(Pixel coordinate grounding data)
• • • • •
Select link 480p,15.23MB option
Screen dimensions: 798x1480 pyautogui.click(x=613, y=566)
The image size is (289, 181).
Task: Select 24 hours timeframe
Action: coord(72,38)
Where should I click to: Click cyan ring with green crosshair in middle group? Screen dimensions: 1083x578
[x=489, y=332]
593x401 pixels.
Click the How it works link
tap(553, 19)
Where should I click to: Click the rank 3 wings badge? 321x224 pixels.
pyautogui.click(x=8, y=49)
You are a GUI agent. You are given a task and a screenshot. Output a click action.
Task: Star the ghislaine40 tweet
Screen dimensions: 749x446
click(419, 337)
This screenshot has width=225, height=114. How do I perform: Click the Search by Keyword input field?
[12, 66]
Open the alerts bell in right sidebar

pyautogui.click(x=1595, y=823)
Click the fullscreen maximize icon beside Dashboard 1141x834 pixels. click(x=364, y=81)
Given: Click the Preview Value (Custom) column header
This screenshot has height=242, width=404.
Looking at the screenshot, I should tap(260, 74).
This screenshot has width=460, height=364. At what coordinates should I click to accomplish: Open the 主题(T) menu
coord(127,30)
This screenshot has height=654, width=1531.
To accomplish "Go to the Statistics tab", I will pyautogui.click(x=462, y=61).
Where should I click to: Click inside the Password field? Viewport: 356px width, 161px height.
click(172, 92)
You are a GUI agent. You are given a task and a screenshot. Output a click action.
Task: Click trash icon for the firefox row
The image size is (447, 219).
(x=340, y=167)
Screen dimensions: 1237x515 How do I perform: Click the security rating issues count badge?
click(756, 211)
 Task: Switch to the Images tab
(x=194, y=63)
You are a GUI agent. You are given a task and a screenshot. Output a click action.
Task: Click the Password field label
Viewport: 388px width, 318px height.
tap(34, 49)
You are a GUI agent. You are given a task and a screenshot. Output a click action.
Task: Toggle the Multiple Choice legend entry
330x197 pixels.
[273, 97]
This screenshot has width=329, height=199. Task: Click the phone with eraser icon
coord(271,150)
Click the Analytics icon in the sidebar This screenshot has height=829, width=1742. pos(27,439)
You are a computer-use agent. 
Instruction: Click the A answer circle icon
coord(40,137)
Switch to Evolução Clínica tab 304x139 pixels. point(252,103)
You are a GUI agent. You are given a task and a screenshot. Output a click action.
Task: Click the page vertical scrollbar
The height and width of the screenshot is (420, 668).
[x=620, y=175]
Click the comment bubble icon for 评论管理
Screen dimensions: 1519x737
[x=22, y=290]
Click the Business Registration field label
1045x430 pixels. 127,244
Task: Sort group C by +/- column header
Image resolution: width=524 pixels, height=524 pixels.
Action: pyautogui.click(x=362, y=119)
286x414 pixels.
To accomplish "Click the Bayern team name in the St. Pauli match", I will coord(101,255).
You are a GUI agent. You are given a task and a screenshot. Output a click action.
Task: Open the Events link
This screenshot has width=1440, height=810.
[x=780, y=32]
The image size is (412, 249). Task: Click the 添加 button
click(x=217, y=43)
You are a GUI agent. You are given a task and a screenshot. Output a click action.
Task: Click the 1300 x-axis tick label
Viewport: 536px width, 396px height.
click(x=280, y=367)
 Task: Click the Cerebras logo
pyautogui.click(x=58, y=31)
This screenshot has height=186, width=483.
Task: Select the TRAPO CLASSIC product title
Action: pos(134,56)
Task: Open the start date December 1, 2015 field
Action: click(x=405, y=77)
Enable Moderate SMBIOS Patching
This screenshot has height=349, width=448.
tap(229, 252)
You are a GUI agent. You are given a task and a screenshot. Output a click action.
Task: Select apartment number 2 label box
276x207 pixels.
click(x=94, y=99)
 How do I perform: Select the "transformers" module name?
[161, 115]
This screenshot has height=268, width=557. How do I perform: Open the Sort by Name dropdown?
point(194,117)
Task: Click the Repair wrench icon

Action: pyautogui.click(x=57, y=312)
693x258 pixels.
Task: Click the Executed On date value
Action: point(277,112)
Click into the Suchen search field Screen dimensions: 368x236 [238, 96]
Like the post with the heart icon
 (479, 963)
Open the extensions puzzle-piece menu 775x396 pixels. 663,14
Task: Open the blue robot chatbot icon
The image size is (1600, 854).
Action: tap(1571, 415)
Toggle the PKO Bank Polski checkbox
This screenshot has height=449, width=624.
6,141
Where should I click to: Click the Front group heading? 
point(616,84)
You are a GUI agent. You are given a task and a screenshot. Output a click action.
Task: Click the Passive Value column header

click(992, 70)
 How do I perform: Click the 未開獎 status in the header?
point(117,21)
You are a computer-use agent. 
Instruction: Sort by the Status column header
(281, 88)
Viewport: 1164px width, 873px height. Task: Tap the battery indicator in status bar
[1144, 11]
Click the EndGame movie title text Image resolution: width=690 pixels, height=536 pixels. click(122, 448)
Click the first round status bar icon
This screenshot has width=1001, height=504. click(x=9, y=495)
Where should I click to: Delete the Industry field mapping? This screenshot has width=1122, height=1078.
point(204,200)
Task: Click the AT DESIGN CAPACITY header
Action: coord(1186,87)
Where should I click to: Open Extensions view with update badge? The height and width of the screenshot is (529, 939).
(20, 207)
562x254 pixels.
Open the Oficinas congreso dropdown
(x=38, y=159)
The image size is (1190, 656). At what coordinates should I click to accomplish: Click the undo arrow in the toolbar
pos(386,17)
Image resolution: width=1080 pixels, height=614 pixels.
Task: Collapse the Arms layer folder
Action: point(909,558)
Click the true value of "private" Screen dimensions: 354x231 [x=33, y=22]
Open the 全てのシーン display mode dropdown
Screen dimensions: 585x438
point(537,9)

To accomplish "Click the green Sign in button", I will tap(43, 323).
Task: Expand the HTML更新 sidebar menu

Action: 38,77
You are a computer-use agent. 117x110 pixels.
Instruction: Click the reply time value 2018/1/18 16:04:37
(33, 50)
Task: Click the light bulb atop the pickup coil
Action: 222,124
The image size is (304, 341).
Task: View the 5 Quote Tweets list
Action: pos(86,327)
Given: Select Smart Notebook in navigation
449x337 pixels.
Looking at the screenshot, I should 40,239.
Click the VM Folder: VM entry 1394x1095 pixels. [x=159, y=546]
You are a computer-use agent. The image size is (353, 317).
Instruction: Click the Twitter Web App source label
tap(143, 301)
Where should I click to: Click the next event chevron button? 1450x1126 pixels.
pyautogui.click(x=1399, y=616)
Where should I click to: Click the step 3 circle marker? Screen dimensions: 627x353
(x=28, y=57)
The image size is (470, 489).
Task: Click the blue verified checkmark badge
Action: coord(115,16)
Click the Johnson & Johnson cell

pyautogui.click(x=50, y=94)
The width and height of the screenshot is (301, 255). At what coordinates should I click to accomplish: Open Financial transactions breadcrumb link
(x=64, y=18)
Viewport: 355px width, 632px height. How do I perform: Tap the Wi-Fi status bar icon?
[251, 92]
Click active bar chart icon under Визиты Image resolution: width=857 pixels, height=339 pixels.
• • • • •
▸ **Task description**
In the data above, which lines lie between the line with "Screen dimensions: 585x438" and the line with "You are a computer-use agent. 117x110 pixels.", inclusive? Print those lines exactly and nothing else.

▸ **Solution to this task**
Screen dimensions: 585x438
point(537,9)

To accomplish "Click the green Sign in button", I will tap(43, 323).
Task: Expand the HTML更新 sidebar menu

Action: 38,77
You are a computer-use agent. 117x110 pixels.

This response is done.